Able Muse
- Editor: Alexander Pepple
- Categories: Literary magazine
- Frequency: Semiannual
- Publisher: Able Muse Review
- First issue: 1999
- Country: United States
- Based in: San Jose, California
- Language: English
- Website: ablemuse.com
- ISSN: 2168-0426 (print) 1528-3798 (web)

= Able Muse =

American literary magazine

Able Muse is a literary magazine established in 1999 by editor-in-chief Alexander Pepple in San Jose, California. It started as an online publication, publishing poems, short stories, essays, book reviews, art, and photography from authors worldwide.
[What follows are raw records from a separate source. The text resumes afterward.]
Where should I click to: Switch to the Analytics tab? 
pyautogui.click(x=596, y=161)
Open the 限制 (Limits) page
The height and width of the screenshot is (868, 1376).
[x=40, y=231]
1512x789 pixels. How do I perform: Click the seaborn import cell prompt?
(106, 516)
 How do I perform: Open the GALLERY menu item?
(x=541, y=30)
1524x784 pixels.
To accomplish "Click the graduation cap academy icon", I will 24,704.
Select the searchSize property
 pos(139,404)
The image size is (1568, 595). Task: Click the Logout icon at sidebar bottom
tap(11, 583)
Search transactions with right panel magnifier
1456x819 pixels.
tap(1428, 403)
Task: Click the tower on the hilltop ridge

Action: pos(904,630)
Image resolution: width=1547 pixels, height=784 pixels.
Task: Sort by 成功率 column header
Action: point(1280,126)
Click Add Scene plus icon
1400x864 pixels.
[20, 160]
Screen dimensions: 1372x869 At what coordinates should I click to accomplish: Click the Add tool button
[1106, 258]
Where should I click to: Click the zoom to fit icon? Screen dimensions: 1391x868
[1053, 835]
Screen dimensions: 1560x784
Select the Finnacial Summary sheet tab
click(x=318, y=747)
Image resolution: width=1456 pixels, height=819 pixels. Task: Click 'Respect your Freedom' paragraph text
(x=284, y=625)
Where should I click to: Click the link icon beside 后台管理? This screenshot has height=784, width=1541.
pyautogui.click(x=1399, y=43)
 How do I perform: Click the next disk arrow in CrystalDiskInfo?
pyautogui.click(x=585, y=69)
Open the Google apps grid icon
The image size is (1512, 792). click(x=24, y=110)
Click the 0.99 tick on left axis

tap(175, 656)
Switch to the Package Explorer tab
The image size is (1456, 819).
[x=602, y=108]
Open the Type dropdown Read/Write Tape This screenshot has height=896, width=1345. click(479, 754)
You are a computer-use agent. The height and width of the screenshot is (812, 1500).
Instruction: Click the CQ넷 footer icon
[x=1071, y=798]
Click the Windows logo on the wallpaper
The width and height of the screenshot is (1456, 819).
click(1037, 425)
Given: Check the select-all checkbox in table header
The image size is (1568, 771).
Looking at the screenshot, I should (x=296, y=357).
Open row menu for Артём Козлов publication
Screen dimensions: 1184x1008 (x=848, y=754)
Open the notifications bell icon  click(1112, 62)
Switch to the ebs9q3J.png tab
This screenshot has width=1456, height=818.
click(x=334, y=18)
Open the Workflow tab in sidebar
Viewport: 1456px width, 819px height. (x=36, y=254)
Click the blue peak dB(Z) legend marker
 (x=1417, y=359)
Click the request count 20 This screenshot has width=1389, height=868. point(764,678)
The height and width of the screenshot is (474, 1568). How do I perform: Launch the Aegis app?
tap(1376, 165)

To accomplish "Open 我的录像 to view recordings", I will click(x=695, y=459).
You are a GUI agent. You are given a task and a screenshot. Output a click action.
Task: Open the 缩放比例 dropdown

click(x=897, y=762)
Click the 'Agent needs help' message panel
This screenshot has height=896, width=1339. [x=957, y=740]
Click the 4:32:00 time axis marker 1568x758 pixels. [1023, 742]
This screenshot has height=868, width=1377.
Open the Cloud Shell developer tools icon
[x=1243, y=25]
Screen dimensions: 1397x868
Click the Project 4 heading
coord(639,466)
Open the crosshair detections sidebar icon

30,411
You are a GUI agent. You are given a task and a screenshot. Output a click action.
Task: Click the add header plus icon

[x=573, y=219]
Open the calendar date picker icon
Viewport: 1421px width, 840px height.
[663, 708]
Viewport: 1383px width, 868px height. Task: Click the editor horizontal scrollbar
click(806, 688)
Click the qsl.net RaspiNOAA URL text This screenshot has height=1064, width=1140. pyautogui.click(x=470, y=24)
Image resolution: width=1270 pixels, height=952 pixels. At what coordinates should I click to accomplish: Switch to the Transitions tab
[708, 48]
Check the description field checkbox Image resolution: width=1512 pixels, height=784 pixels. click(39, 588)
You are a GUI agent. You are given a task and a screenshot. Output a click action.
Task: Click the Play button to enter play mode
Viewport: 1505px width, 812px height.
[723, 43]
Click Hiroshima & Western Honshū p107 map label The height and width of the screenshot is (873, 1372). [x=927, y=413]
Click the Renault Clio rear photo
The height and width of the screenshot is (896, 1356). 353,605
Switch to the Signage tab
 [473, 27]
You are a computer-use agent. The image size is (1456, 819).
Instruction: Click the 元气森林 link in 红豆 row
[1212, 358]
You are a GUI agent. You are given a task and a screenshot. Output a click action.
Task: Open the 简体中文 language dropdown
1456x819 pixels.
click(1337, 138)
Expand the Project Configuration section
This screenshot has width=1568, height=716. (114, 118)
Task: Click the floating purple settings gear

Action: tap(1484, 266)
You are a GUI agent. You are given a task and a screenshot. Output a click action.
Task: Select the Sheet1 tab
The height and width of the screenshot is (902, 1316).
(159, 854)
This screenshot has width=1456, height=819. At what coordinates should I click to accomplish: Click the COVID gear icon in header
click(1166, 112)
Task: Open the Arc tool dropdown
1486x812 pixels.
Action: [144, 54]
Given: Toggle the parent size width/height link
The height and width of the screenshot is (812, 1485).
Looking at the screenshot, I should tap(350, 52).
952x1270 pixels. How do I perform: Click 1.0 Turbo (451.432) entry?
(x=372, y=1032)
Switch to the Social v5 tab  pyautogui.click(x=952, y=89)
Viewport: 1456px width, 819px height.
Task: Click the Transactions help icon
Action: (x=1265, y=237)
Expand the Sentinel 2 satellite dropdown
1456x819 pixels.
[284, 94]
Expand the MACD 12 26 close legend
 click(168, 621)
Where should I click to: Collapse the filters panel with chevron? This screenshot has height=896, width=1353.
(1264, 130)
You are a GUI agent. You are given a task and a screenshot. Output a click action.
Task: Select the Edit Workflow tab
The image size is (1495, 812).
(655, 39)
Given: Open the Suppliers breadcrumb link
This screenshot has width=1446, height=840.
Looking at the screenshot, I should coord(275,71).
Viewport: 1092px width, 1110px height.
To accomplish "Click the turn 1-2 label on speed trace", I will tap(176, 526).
It includes the sister organizations of Eratosphere, an online workshop forum for poetry, fiction and art; and Able Muse Press, a small press that publishes poetry and fiction collections by established and emerging authors.

==History==
The magazine transitioned into a print publication with the tenth issue, the Winter 2010 Inaugural Print Edition, accompanied with the publication of the Able Muse Anthology, edited by Pepple with a foreword by Timothy Steele. The magazine still maintains its online presence where it simultaneously releases a digital edition that mirrors the corresponding issue of the print edition. Able Muse has been edited, since its inception by Alexander Pepple.

==Awards==
The magazine hosts a series of annual awards designed to bring recognition to emerging poets and writers or enhance the prestige of established authors. Poets compete, with a handful of their best poems, in the Able Muse Write Prize for Poetry, and writers compete with a couple of their best flash fiction pieces in the Able Muse Write Prize for Fiction.

==Able Muse Press==
Able Muse Press is a sister organization of Able Muse, founded in 2010 by Alexander Pepple, who is also the press' editor and publisher. This was at about the same time the print edition of Able Muse was launched.